I got back to San Francisco that night and my mom gave me a hug. We were sharing a room at our Airbnb. I think I must have the coolest mom in the world because this seventysomething was keen to try it even more than I was. I had introduced her to the concept and now she was educating me that the name came from some guys who had once slept on air mattresses and then started this company. I was proud that my city touted this business, recently rated by some source as the best place to work in the U.S.

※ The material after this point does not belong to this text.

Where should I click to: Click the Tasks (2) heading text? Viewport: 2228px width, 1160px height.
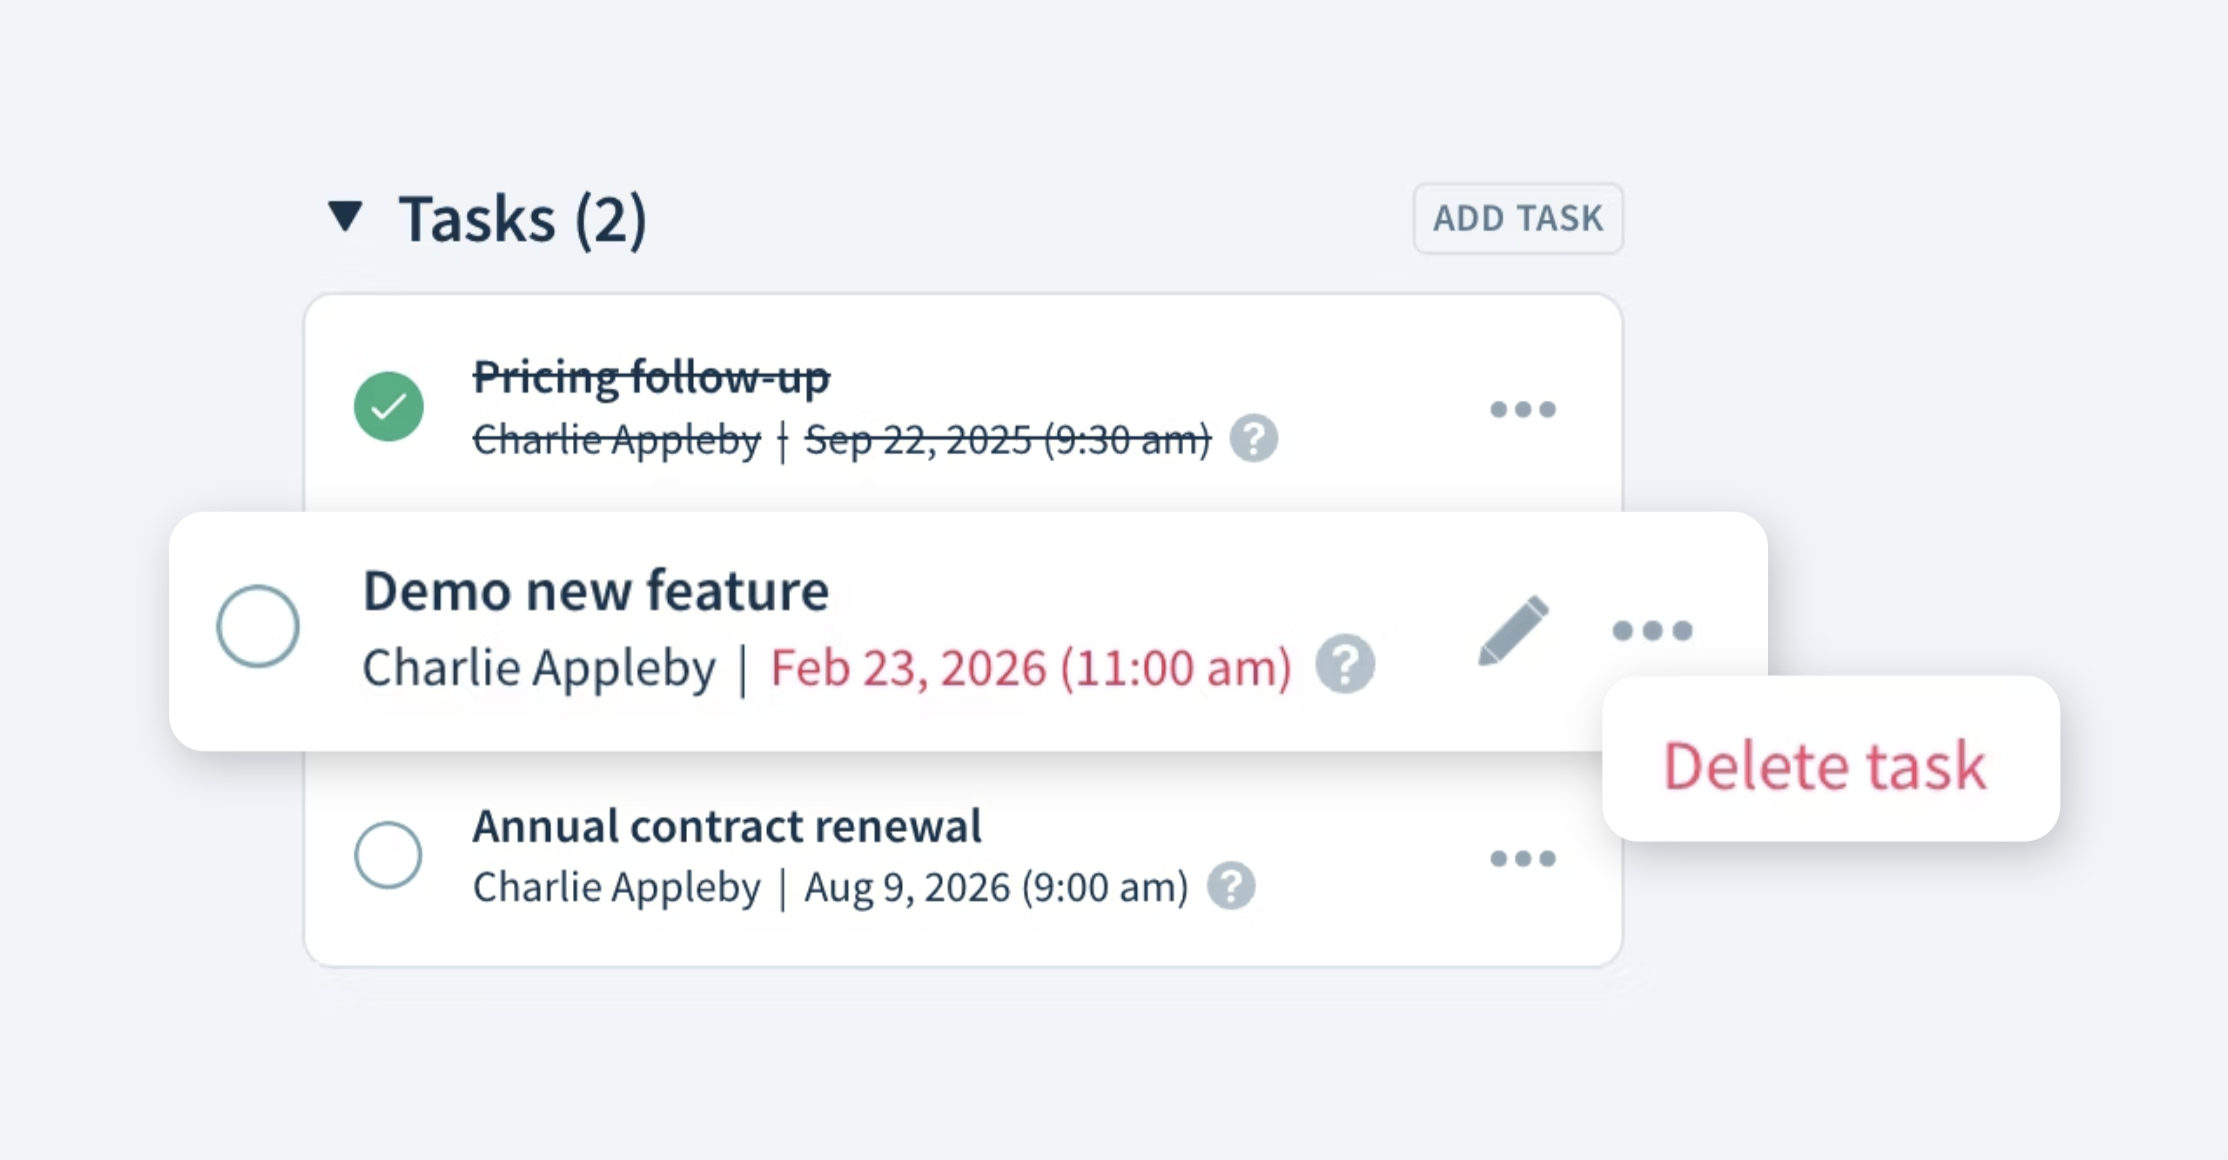tap(522, 218)
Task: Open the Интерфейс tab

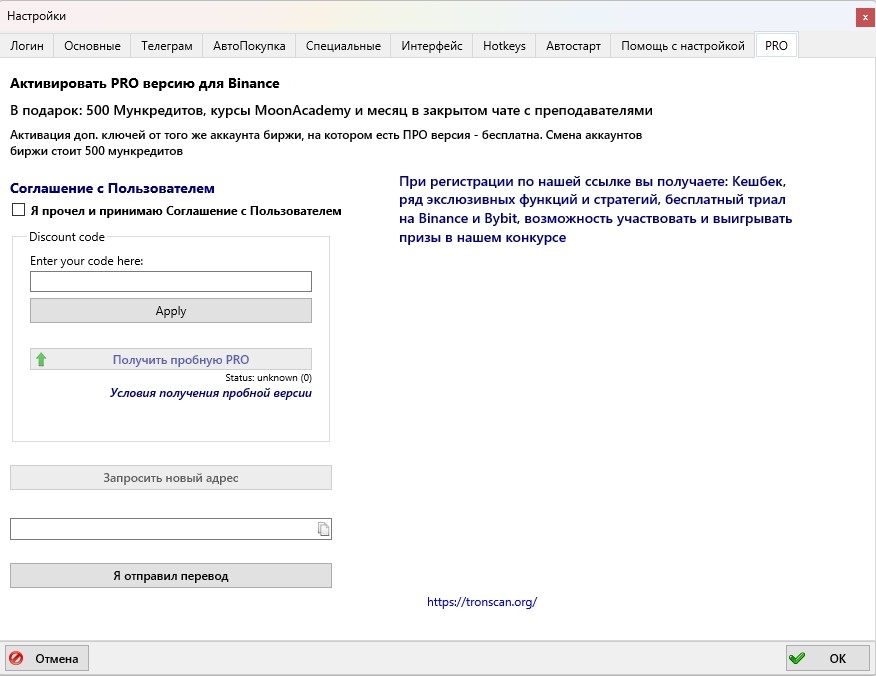Action: pos(432,46)
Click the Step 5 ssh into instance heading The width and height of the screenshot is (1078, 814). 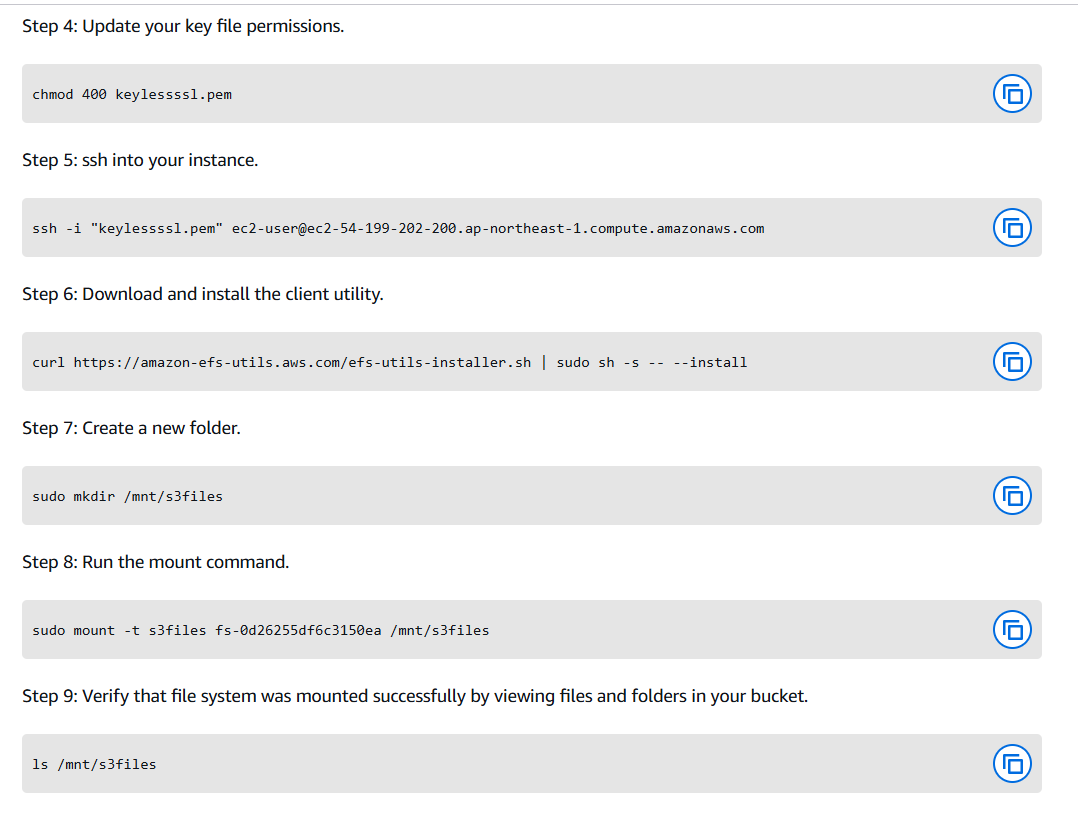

I looked out my window of the Victorian that night, reflecting on so many years earlier in the Richmond District, when a young woman who wanted to be an actress and later a writer and journalist would make so many mistakes, too many to count. But somewhere amidst the chaos and cigarettes, there were those memories - the time I interviewed a hooker for an SF State project and had to take her to a Chinese restaurant so I wouldn't disturb my roommate; the time I ate a fancy lunch at the Washington Square Bar and Grill with a successful man far too old for me, but from whom I learned much; seeing a young Ellen DeGeneres perform at the SF Comedy Competition and hearing my friend Len, a comedian, grumble that she wasn't really all that funny.
In early summer, 1995, I threw my going-away from San Francisco party at a famous Italian restaurant on Columbus Avenue. My mom cried because I was leaving for LA. But I knew it was high time for new horizons, even if that meant moving to the smoggiest place on the planet. I knew I'd love LA, much in the same way dogs like to lick their own butts. It's gross to look at, but it's what they do naturally.
I was born in Inglewood, California, and as a baby lived in a small apartment where the planes from LAX awakened my young parents. But for me, it was a balm.
I would move to New York and Connecticut shortly before 9-11, and have been on the East Coast ever since. In the past 15 years I've been to Vienna, Prague, Paris, London, Shannon, many parts of western Ireland, Colorado, and several times to New Orleans and South Texas.
I've been addicted to travel for decades, but thankfully, will always be able to find my way home. Wherever that is.